A Royal Scandal

Title:  The King's Mistress
Author:  Emma Campion
Publisher:  Crown
464 pages
ISBN:  978-0307589255
Source:  Amazon Vine Program
Grade:  B








Royal scandals - even ones that took place several hundred years ago - are a guaranteed way to sell a book. The trick, for the savvy historical fiction author, is finding a royal scandal that hasn't been done over and over and over and over. And over. (Seriously.  One more dysfunctional Tudor might send us over the edge.)

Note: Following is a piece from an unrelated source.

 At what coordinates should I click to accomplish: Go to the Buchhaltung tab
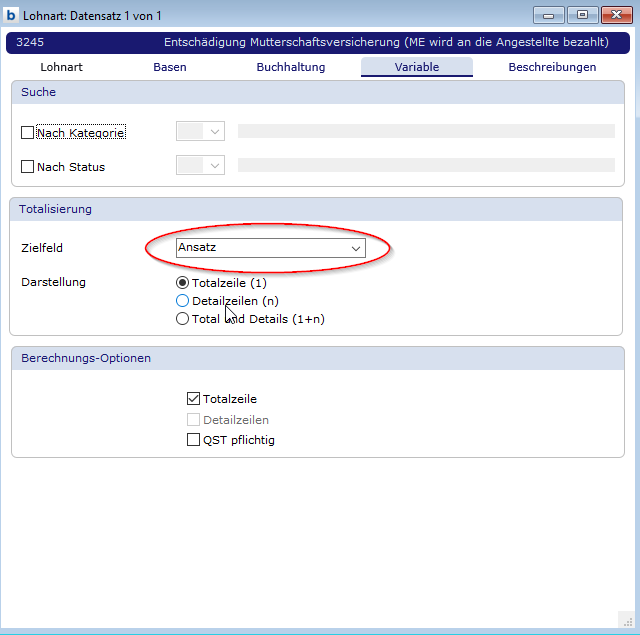291,67
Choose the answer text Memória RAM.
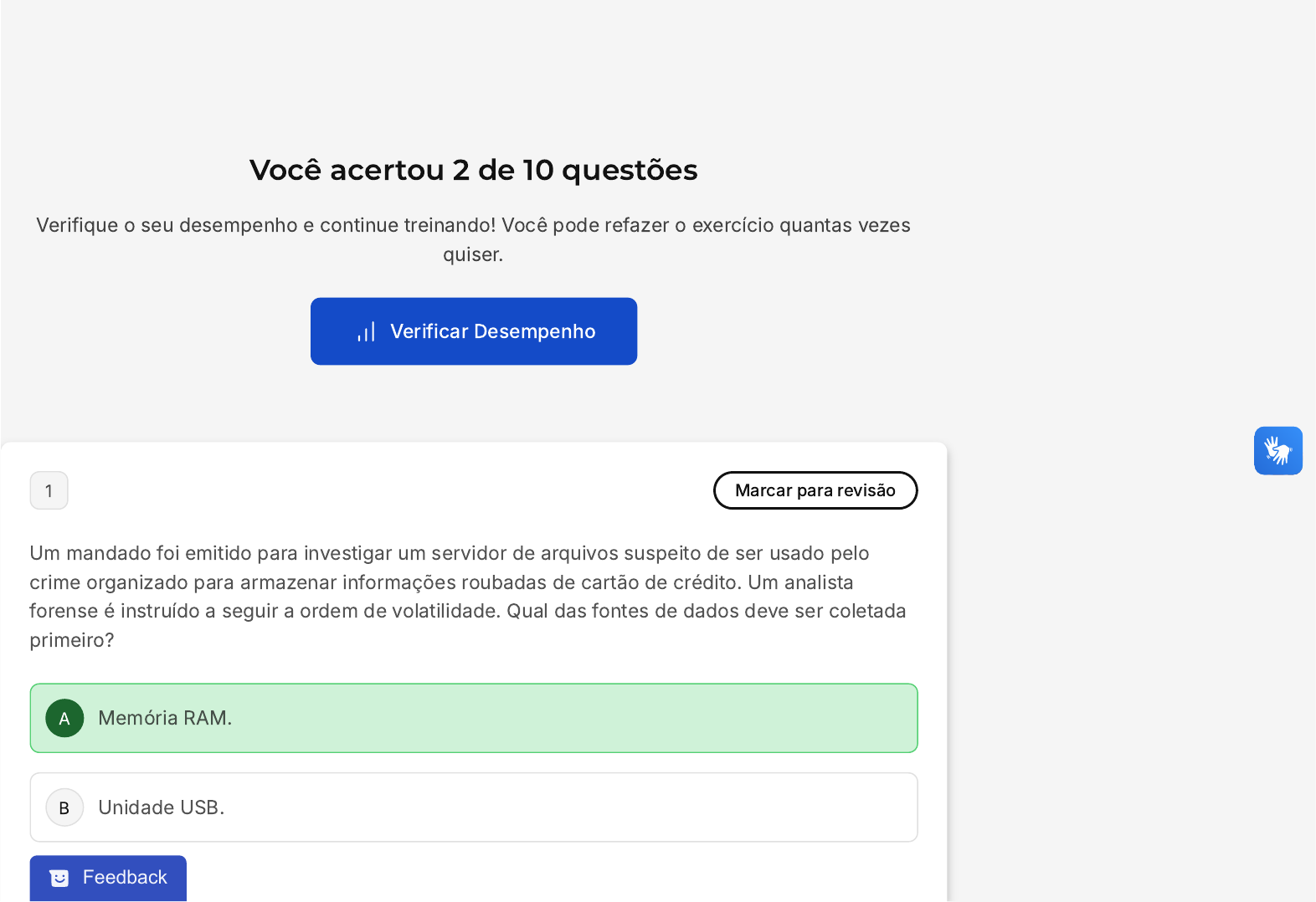This screenshot has width=1316, height=902. coord(165,718)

Enter new historical fiction author Emma Campion who has capitalized on her medieval and Anglo-Saxon literature education by writing a novel about the villified and scandalous mistress of England's King Edward III.

Eddie, you old goat.

Her name was Alice Perrers and she was a simple commoner who history has largely forgotten. What little is known about her has been anything but flattering and a handful of historical novelists have vilified her even more over the years.

Campion turns it all around and wonders what if Alice Perrers wasn't the evil seductress that history records her to be?

So here's the history:  Edward III ruled England for fifty (!) years in the mid 14th-century.  He was married to a lovely and popular woman by the name of Philippa of Hainault, who was a baby-making machine, giving birth to fourteen children throughout their marriage.

 Queen Philippa

But men being men (and kings being kings), when Philippa became ill and virtually incapacitating (gee, could it have been related to punching out FOURTEEN babies?), Eddie developed a wandering eye.  Enter Alice Perrers, a merchants wife that caught Eddie's fancy and became his mistress.

Evidently Alice made Eddie quite happy because he lavished her gifts, land, jewelry and money.  Lots of it.  And as you can probably imagine, this didn't sit too well with Eddie's kids and other greedy nobles sitting in the corner wanting their piece of the pie.  In Eddie's waning days, much was made over Alice's control over the King and her enrichment of herself and her friends.

In fact, after Eddie kicked the bucket, Alice was even put on trial and lost most of her lands.

New historical fiction author Emma Campion takes a new tact....she surmises that Alice wasn't the devil in disguise history makes her out to be and was really a victim in the whole mess.  And she's got a good premise here because really, if Alice was just a commoner, how much choice would she have had in the matter if the King of England decided he wanted her to decorate his bed?  Probably not much if she valued what little she had in life.

But like all good things, it's possible to go too far and that is exactly what this otherwise well-written novel suffers from:  too much goody-two-shoes Alice.  While it is indeed likely that Alice wasn't entirely evil, there is  usually a kernel of truth buried inside of all historical reputations.  As the novel continues, the reader's faith in Alice's saintliness wears thin.



Saccharine aside, Campion has a good grasp of the era and passes that on to the reader in easily digestible fiction.  If you have an interest in this time period, we'd recommend this novel.  Her writing is solid and interest doesn't wane throughout the book.  Worth your time if you're a history buff!

2 comments:

Fire away!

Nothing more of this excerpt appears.